Here's a script that shows how you can do this. To demonstrate how kstest is used, the script runs kstest twice. First it uses a sample that is not from the distribution. As expected, kstest computes a very small p-value for this first sample. It then generates a sample that is drawn from the mixture. For this sample, the p-value is not small.

import numpy as np
from scipy import stats


def bimodal_cdf(x, weight1, mean1, stdv1, mean2, stdv2):
    """
    CDF of a mixture of two normal distributions.
    """
    return (weight1*stats.norm.cdf(x, mean1, stdv1) +
            (1 - weight1)*stats.norm.cdf(x, mean2, stdv2))


# We only need weight1, since weight2 = 1 - weight1.
weight1 = 0.6
mean1 = 0.036
stdv1 = 0.52
mean2 = 1.25
stdv2 = 0.4

n = 200

# Create a sample from a regular normal distribution that has parameters
# similar to the bimodal distribution.
sample1 = stats.norm.rvs(0.5*(mean1 + mean2), 0.5, size=n)

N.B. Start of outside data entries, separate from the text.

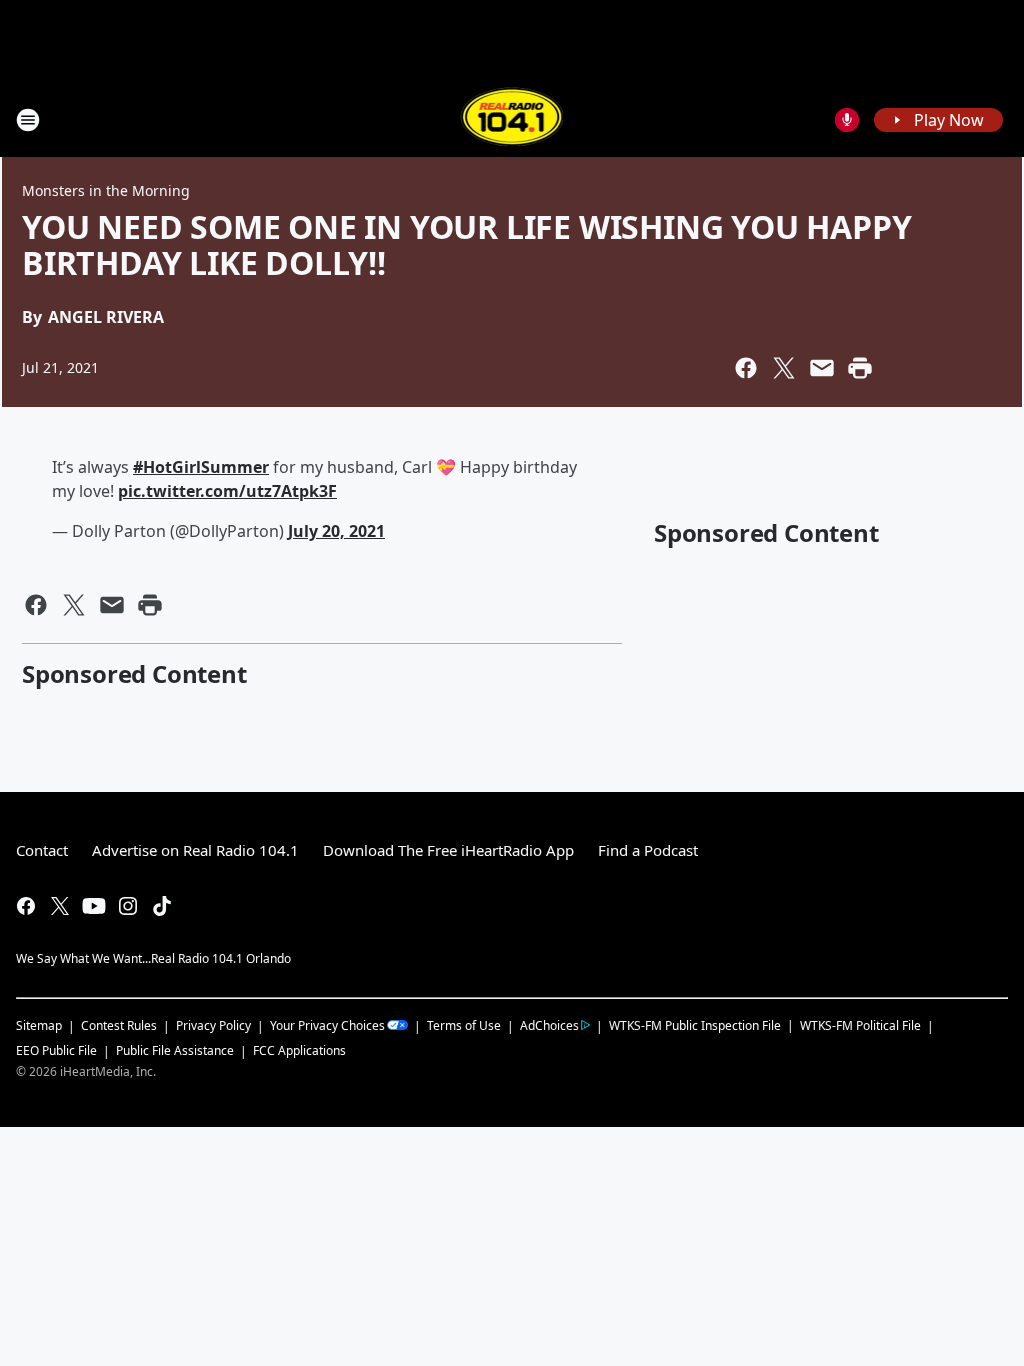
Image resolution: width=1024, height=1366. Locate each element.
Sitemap (39, 1025)
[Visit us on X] (60, 906)
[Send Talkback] (847, 120)
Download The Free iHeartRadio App (448, 850)
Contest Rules (119, 1025)
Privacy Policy (213, 1025)
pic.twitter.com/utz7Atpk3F (227, 491)
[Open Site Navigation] (28, 120)
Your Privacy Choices (327, 1025)
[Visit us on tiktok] (162, 906)
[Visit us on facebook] (26, 906)
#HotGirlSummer (201, 467)
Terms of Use (464, 1025)
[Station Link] (512, 119)
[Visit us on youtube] (94, 906)
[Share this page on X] (784, 368)
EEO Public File (56, 1050)
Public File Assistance (175, 1050)
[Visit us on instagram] (128, 906)
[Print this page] (860, 368)
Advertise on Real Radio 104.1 (195, 850)
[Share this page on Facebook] (746, 368)
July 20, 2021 (336, 531)
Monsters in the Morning (106, 190)
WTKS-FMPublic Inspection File (695, 1025)
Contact (42, 850)
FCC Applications (299, 1050)
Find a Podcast (648, 850)
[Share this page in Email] (822, 368)
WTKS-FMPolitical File (860, 1025)
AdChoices (549, 1025)
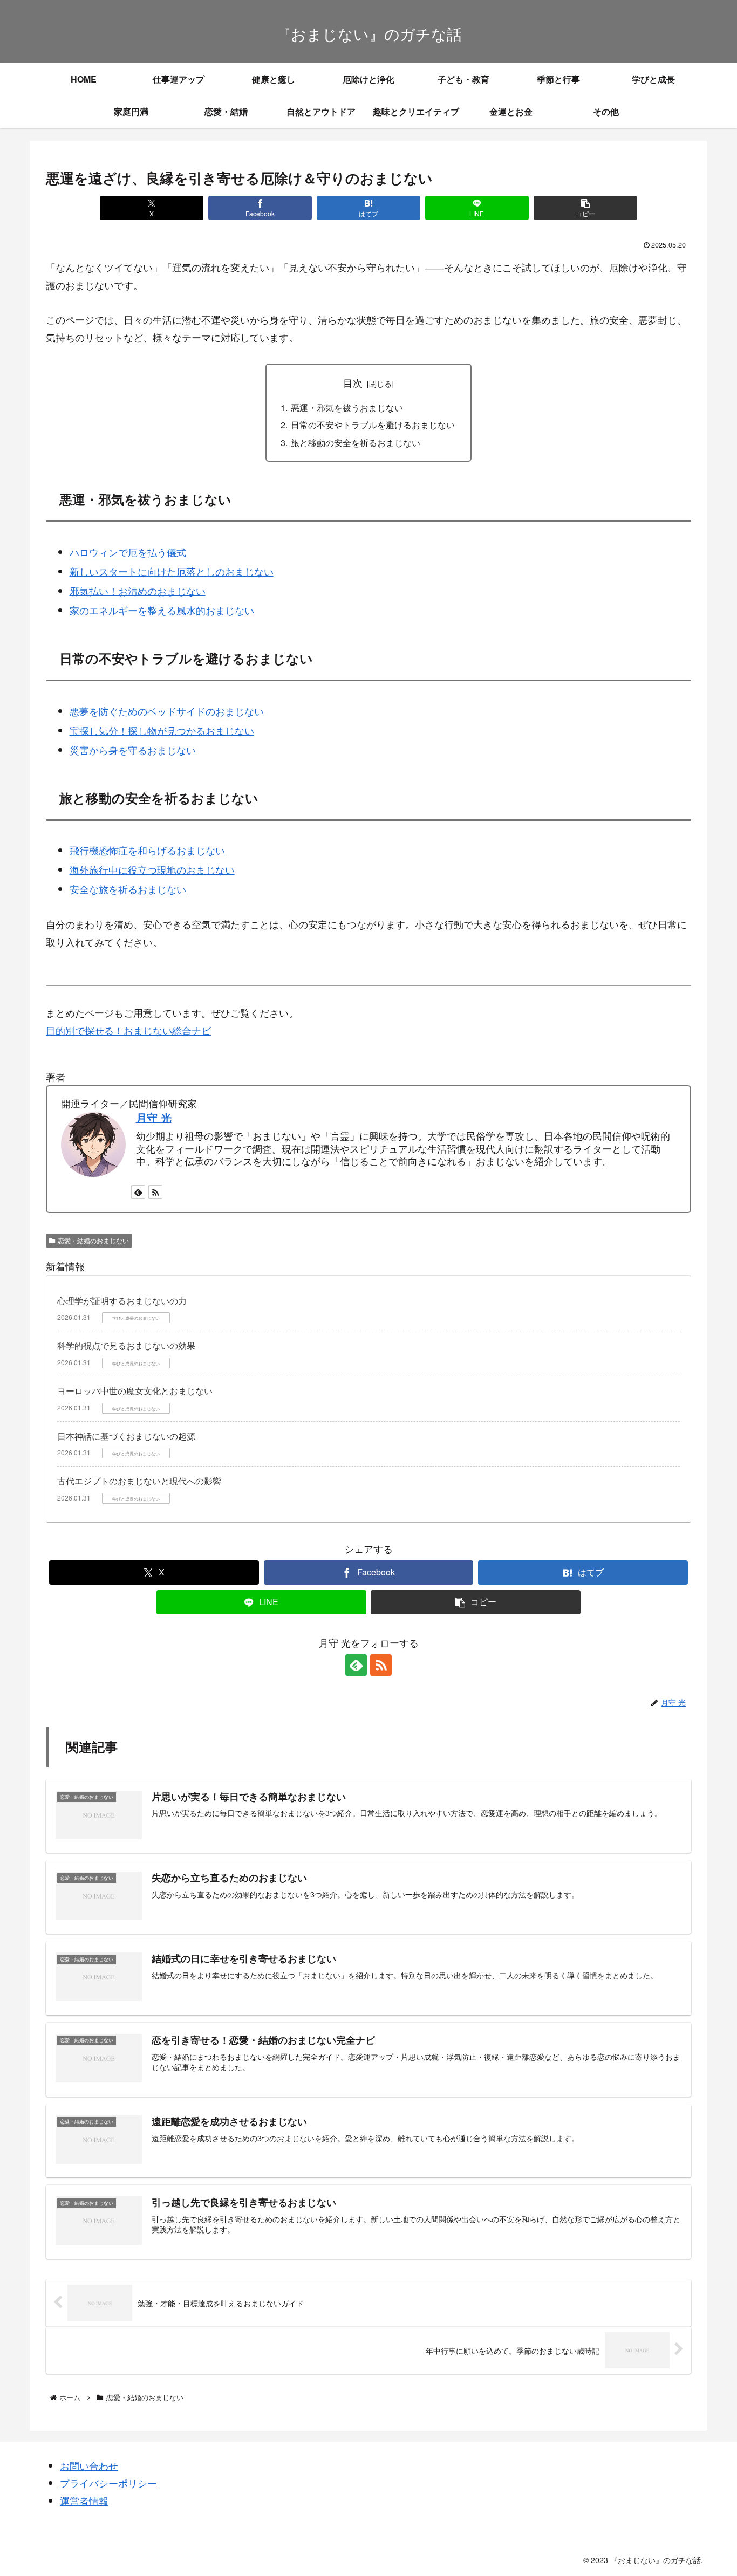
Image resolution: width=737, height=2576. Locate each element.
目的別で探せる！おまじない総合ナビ (128, 1030)
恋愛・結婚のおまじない (93, 1240)
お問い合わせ (89, 2465)
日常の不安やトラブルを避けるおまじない (373, 424)
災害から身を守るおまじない (133, 750)
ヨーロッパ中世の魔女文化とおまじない (135, 1391)
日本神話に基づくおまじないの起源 (126, 1436)
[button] (585, 208)
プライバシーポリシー (108, 2483)
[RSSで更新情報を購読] (155, 1192)
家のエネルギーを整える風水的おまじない (162, 610)
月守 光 (154, 1117)
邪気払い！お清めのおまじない (138, 591)
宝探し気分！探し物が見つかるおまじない (162, 730)
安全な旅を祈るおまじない (128, 889)
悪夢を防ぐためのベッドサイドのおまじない (167, 711)
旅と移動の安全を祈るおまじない (355, 442)
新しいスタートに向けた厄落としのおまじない (172, 571)
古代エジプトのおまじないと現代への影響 (139, 1481)
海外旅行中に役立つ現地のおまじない (152, 869)
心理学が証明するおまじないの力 (122, 1300)
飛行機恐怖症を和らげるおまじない (147, 850)
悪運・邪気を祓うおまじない (347, 407)
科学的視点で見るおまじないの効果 (126, 1345)
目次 (353, 382)
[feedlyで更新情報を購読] (138, 1192)
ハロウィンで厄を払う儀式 (128, 552)
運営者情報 (84, 2500)
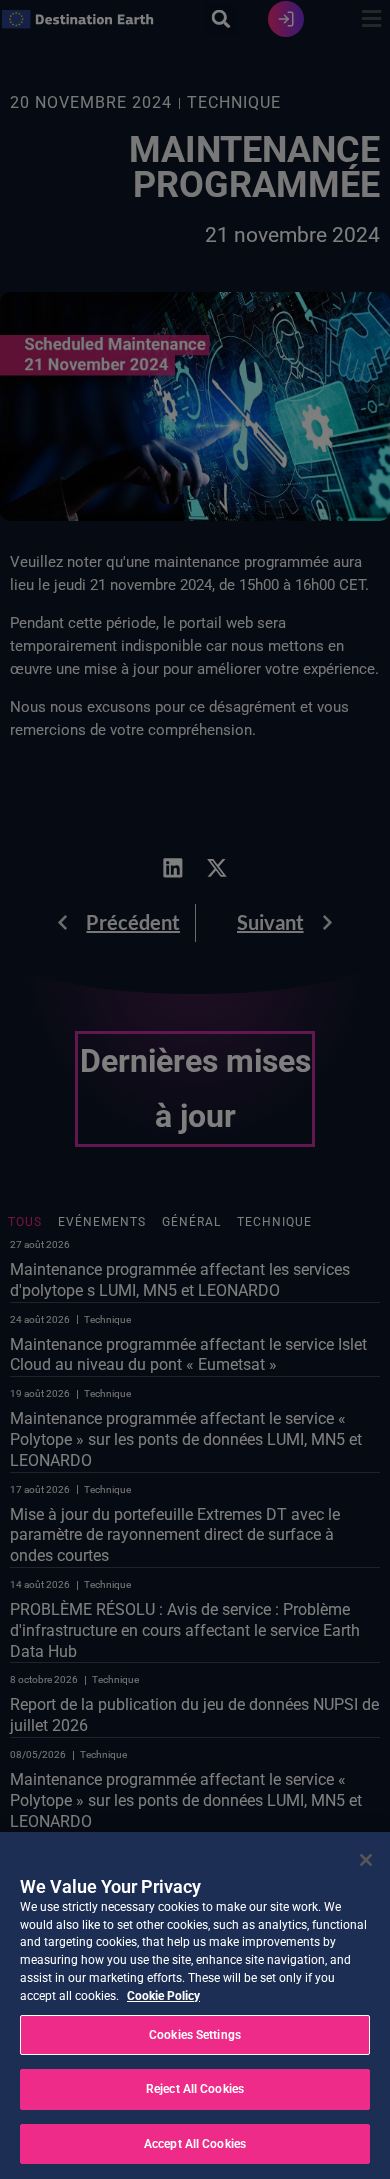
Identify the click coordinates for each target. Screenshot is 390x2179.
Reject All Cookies (195, 2089)
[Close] (366, 1860)
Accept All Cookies (195, 2144)
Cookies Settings (195, 2035)
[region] (195, 2005)
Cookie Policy (163, 1996)
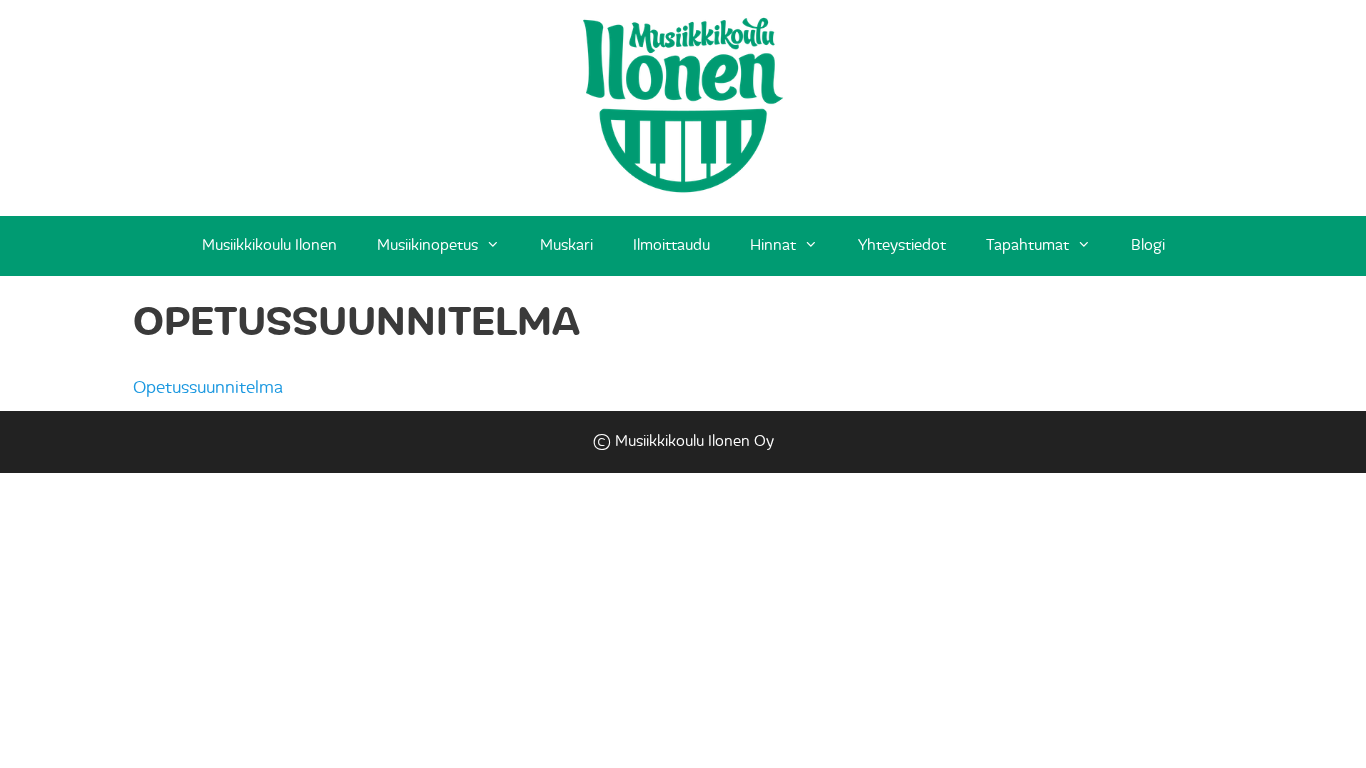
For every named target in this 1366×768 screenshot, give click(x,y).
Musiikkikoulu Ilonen (269, 245)
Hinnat (773, 245)
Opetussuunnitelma (208, 387)
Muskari (566, 245)
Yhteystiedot (902, 245)
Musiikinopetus (427, 245)
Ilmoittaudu (671, 245)
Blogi (1148, 245)
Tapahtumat (1027, 245)
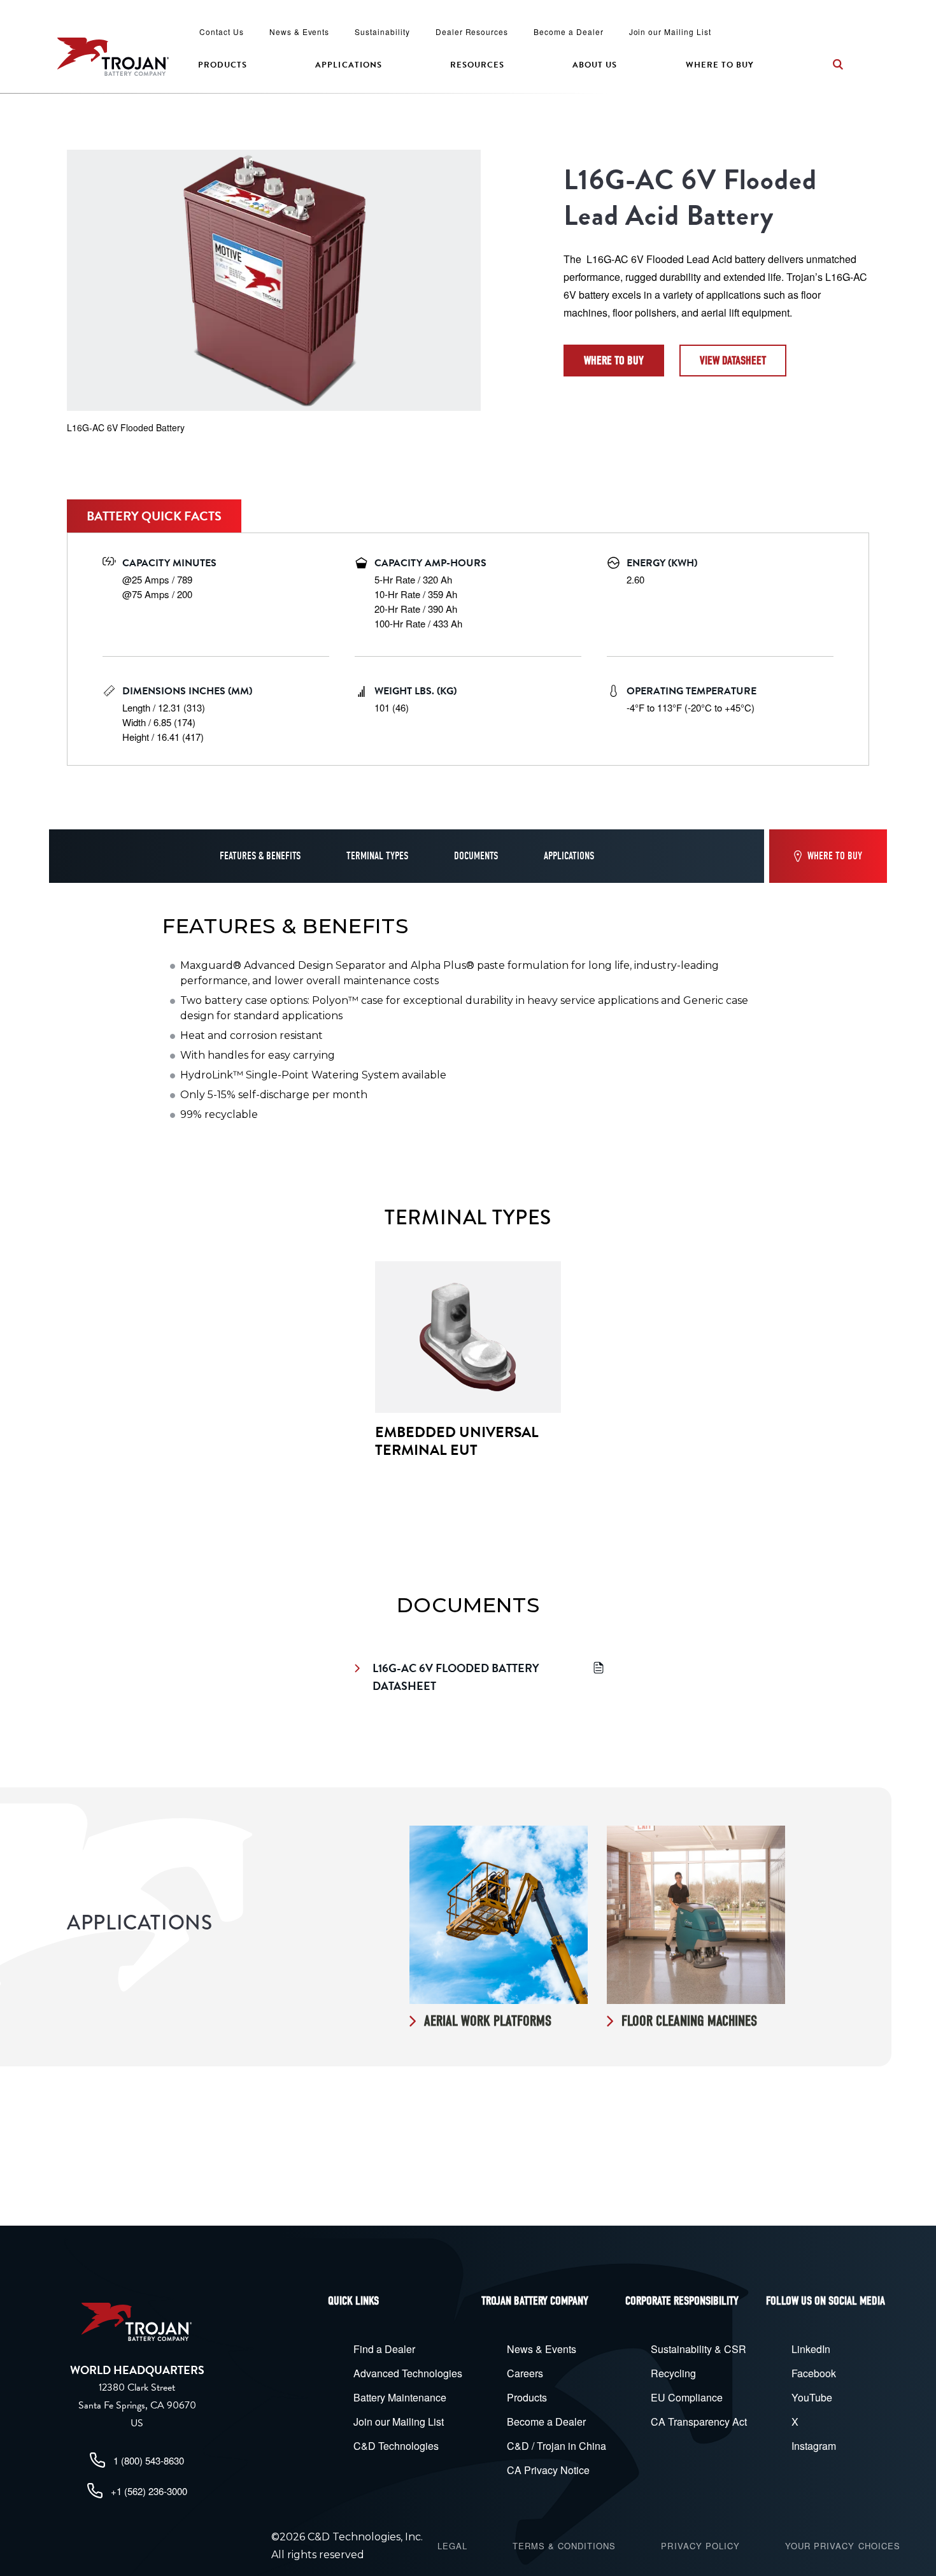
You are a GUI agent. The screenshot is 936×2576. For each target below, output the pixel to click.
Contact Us (221, 31)
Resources (477, 65)
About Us (594, 65)
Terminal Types (377, 856)
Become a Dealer (568, 31)
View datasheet (733, 361)
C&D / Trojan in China (556, 2445)
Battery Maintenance (399, 2397)
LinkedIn (810, 2349)
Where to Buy (720, 65)
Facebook (813, 2373)
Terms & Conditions (564, 2546)
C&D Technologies (396, 2445)
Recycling (673, 2373)
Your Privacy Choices (842, 2546)
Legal (452, 2546)
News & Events (299, 31)
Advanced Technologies (407, 2373)
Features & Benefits (260, 856)
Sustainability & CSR (698, 2349)
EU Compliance (687, 2397)
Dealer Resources (472, 31)
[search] (838, 64)
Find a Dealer (384, 2349)
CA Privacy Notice (548, 2470)
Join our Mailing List (670, 31)
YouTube (811, 2397)
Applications (348, 65)
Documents (476, 856)
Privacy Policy (700, 2546)
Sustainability (382, 31)
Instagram (813, 2445)
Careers (525, 2373)
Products (222, 65)
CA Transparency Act (699, 2421)
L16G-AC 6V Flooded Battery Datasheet (457, 1676)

# The result of kstest should show that sample1 is not from the bimodal
# distribution (i.e. the p-value should be very small).
stat1, pvalue1 = stats.kstest(sample1, cdf=bimodal_cdf,
                              args=(weight1, mean1, stdv2, mean2, stdv2))
print("sample1 p-value =", pvalue1)

# Create a sample from the bimodal distribution.  This sample is the
# concatenation of samples from the two normal distributions that make
# up the bimodal distribution.  The number of samples to take from the
# first distributions is determined by a binomial distribution of n
# samples with probability weight1.
n1 = np.random.binomial(n, p=weight1)
sample2 = np.concatenate((stats.norm.rvs(mean1, stdv1, size=n1),
                         (stats.norm.rvs(mean2, stdv2, size=n - n1))))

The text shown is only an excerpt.